By a Newsnet reporter
The Better Together campaign is run by “grumpy old men” and is in danger of alienating undecided women voters, a Labour peer has warned.
Speaking at the Fortune Most Powerful Women event in London, Baroness Shriti Vadera said the No campaign risked losing a referendum it should win comfortably.
In an interview with Fortune’s Deputy Editor Stephanie Mehta, she said: “There is no reason for us to lose this referendum but it is true that the Better Together campaign is certainly testing that thesis to destruction, and I think it’s because it’s run by grumpy old men and the really undecided voters are women….

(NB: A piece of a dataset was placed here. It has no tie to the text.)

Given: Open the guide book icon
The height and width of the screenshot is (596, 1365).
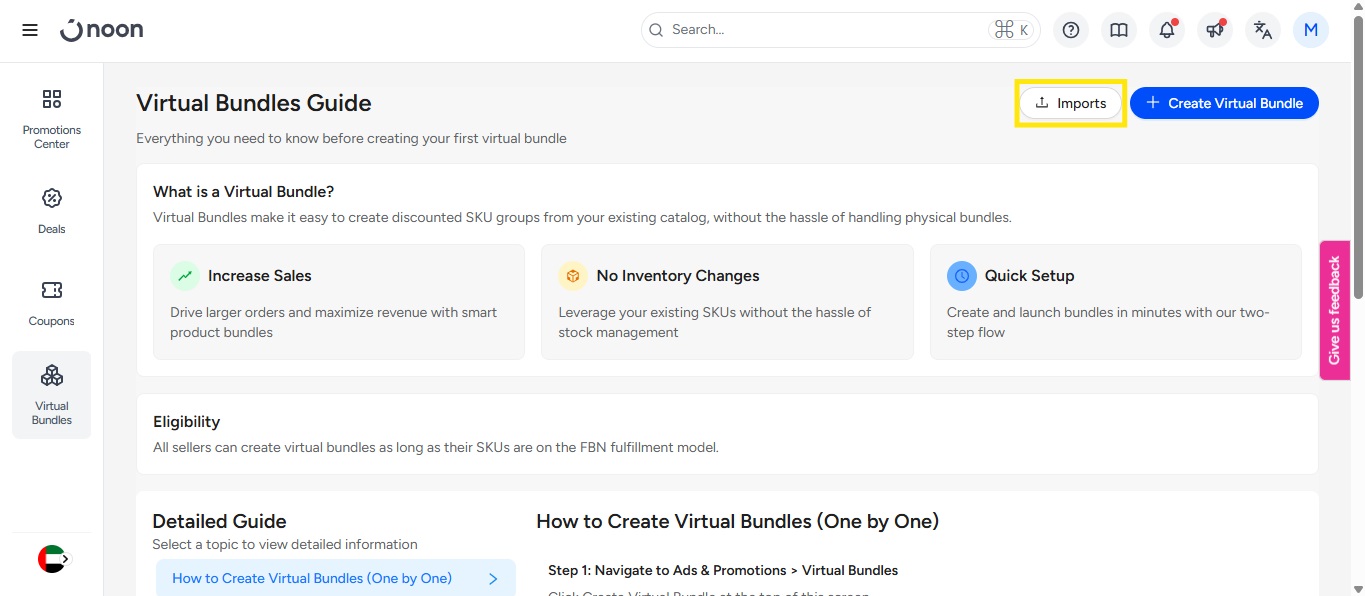Looking at the screenshot, I should pos(1119,30).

“In Scotland it’s women, young women, young professional women in an upwardly mobile way, there’s women in the service sector worried about their families, and they’re kind of really listening to the debate and we’re not reaching out to them.
“But I think we’ll win, I think it’ll be alright, but really it doesn’t have to be this close, it’s completely unnecessary for it to have been this close.”
Vadera was appointed Parliamentary Under-Secretary of State in the Department for International Development by Gordon Brown in 2007. Her comments will be seen by some as criticism of the negative and highly divisive line currently being adopted by Better Together.
In the same interview, Vadera, who was made a life peer in 2007, also criticised David Cameron’s approach to Europe and the PM’s role in the argument over the replacement for former EU President Jose Manuel Barroso.
“I am not happy with the way we are handling our diplomatic relationship with Europe and creating the constant sense of a row over things that people don’t really care about.” She said.
Accusing Cameron of having orchestrated a row, the peer added: “You know, if you take Juncker, the President nomination for Juncker, it is rather odd that you should have something that should be a private diplomatic discussion really out there in public, huge debate, that’s not the way things are done.
“So you have to assume that either they don’t know how to do things, they don’t know how to handle Europe, or you have to assume they wanted to have the row, because why else would you do this?”
The UK Government’s handling of the replacement process has already witnessed stinging criticism from the Polish Foreign Minister.
Radoslaw Sikorski called David Cameron’s behaviour “stupid propaganda” and accused the UK PM of trying to appease domestic Eurosceptics.